A contract of employment is a legally binding agreement between and employer and an employee. Its best practice to have written contracts but it’s not compulsory.

Under section 1 of the Employment Rights Act 1996, certain particulars do have to be put in writing within 2 months of the start of the contract. The “written statement of employment particulars” advises the employee of the more important terms of their employment. There is no “small-employer” exclusion from this legal requirement.

Within two months of commencement employees should be supplied with the terms of their employment in a written document such as an employee handbook. The employer should make it clear if the hand-book does not form part of the contract. If parts of the employee hand-book are contractual this should be shared with the employee before they join the company. It’s much easier having a “non-contractual” employee hand-book because the policies and procedures can be varied much easier.
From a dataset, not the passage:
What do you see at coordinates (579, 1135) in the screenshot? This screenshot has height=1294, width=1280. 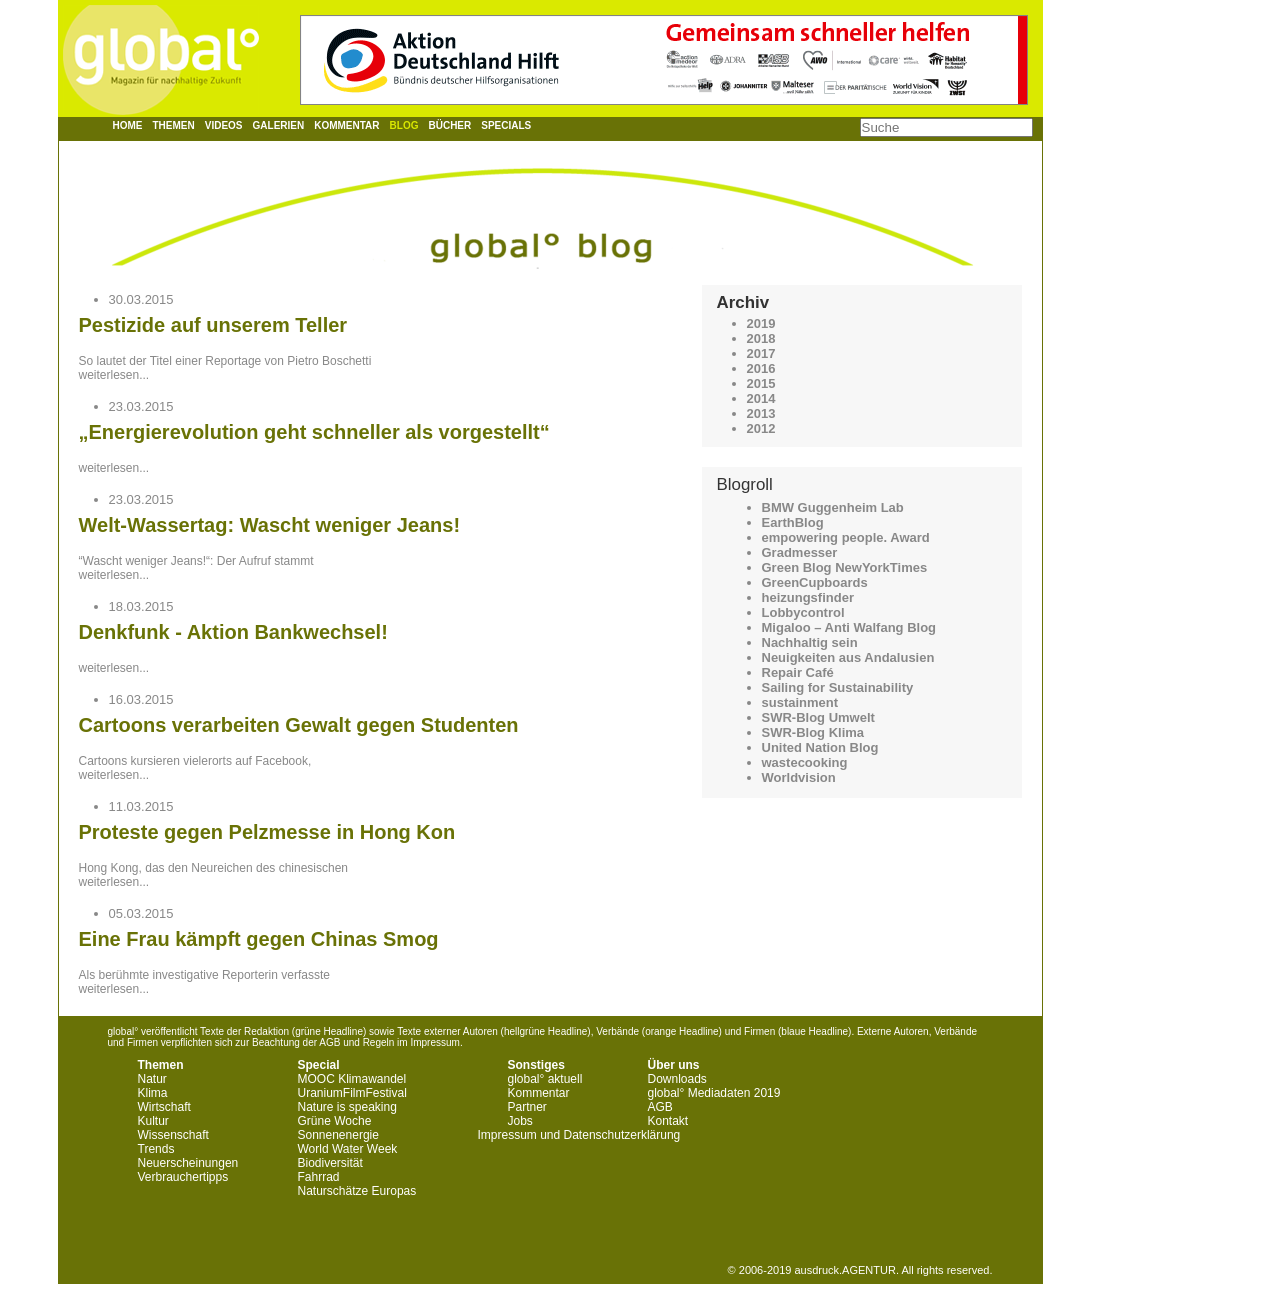 I see `Impressum und Datenschutzerklärung` at bounding box center [579, 1135].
Probationary periods in an employment contract are really important as it gives the employer and employee the opportunity to see if the job is right for them. Regular reviews should be under-taken to assess how the employee is “settling” into the new role and if there is any further training and support needed. Regardless of how robust the recruitment process is, until the person joins the team it’s difficult to assess “culture and personality” fit.
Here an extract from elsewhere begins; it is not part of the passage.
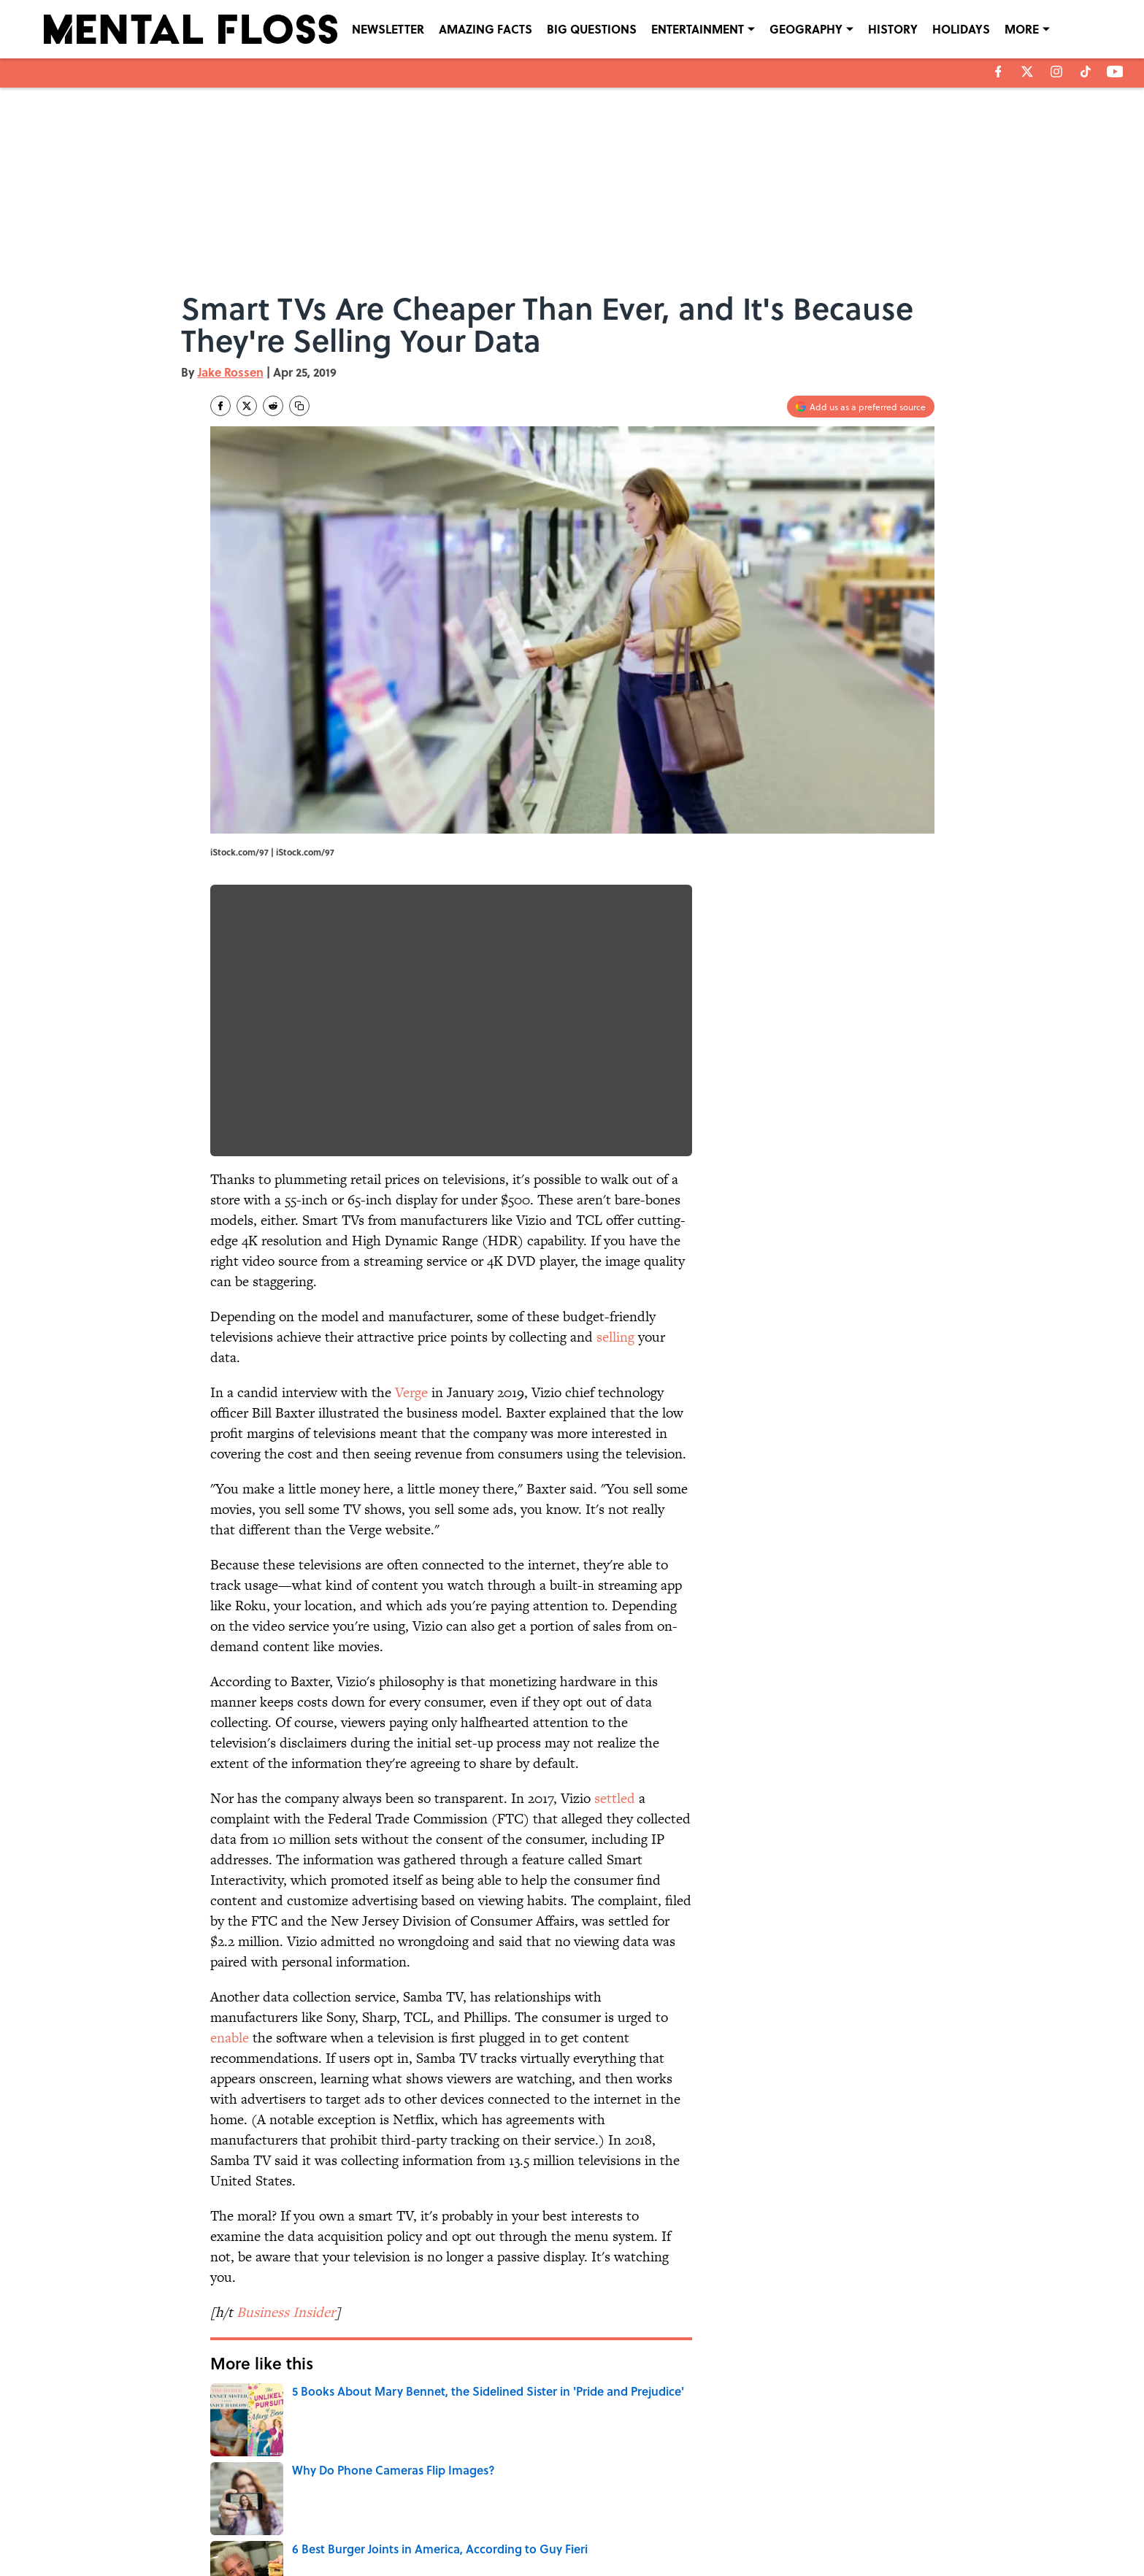 This screenshot has height=2576, width=1144. What do you see at coordinates (1056, 71) in the screenshot?
I see `[instagram]` at bounding box center [1056, 71].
If the person is not performing in the role, the probation period can be extended or the employment contract terminated giving the appropriate notice and managing the process fairly.

A person with little to no service can claim “wrongful” dismissal if you have not followed a fair process and terminated under the probationary clause without paying the appropriate notice period.

RCS HR Consultancy can provide you with an employment contract as simple or as complex as the business requires. Some employment contracts are straight-forward, other contracts far more complex especially when you need to protect the business so may include restrictive or confidentiality clauses

Employment Contract
Employee Handbook

Employee Hand-Book

Company policies and procedures are created specifically to reflect your business needs and are updated whenever the law changes. Employment Contracts usually refer employees to the Employee Handbook where certain non-contractual policies and procedures are retained. This could be a “hard -copy” however, most employers hold this information electronically, the important thing is that all employees have access to it. If the policies are updated employees need to be advised.